After students learn about the global impact of the pandemic, and how people throughout the world are working to help their communities, they will then focus on a helper in their community to interview. Students will learn about what a journalist does, how to write interview questions, and conduct an interview.  Students will then select a venue to share the highlights of their interview. Students can write an essay, use photography and captions, or a short video to share their findings.  

Resources for Facilitating this Unit:

Click here for a PDF outlining lesson plans for this unit including warm-ups, resources, discussion questions, activities, and performance tasks for the unit. 

Performance Task/Assessment and Evaluation:

This unit culminates in a final assignment where students identify a person who is helping in their community, prepare questions for that person, interview that person and note key details, then create a final project that expresses what they learned from their interviews.

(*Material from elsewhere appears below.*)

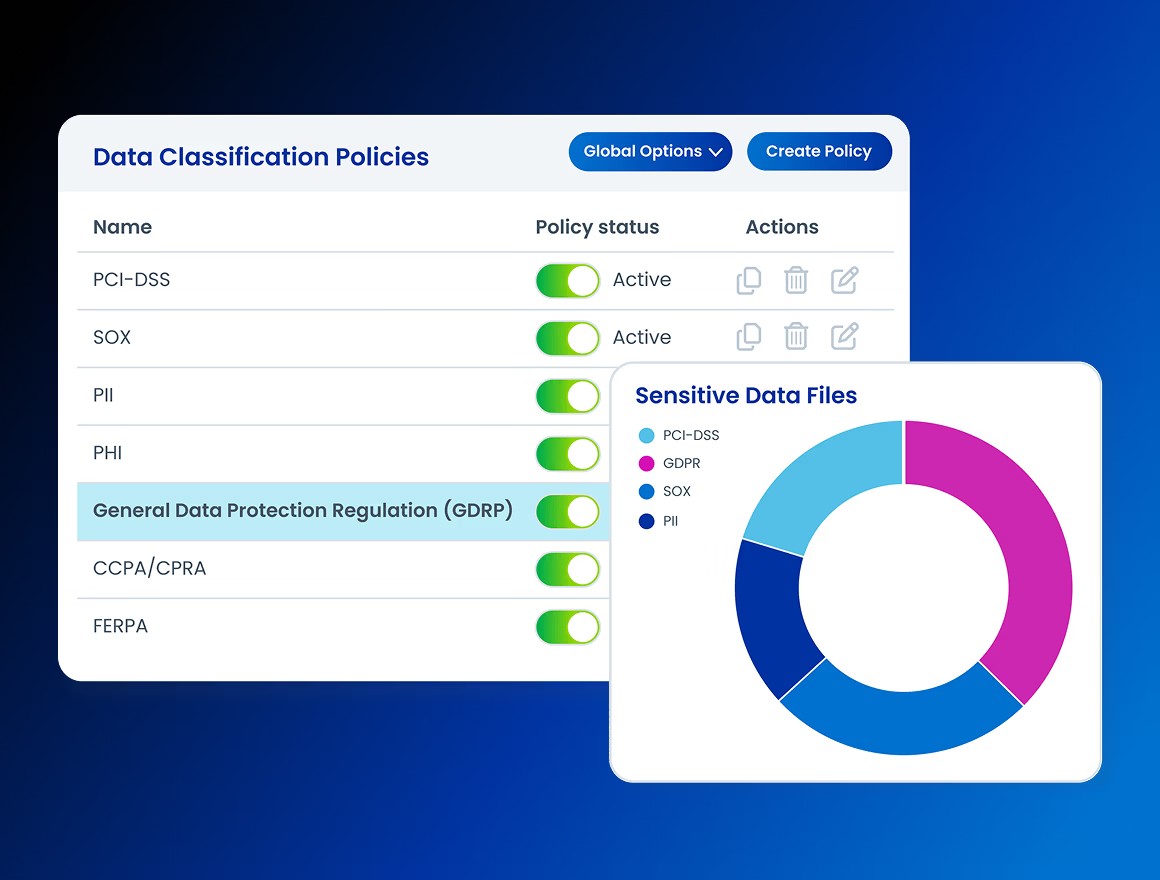This screenshot has height=880, width=1160.
Task: Toggle the GDRP policy status switch
Action: [x=568, y=512]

Students will work on publishing their final interview, and reflections on the project. Click below to view student examples: 

Click here to view more pictures of student work from throughout the unit. 

Educator Notes: 

Texas Essential Knowledge and Skills for English Language Arts and Reading, Grade 4:

4(6) Comprehension skills: listening, speaking, reading, writing, and thinking using multiple texts. The student uses metacognitive skills to both develop and deepen comprehension of increasingly complex texts.

4 (7) Response skills: listening, speaking, reading, writing, and thinking using multiple texts. The student responds to an increasingly challenging variety of sources that are read, heard, or viewed. 

(12) Composition: listening, speaking, reading, writing, and thinking using multiple texts--genres. The student uses genre characteristics and craft to compose multiple texts that are meaningful. 

(13) Inquiry and research: listening, speaking, reading, writing, and thinking using multiple texts. The student engages in both short-term and sustained recursive inquiry processes for a variety of purposes.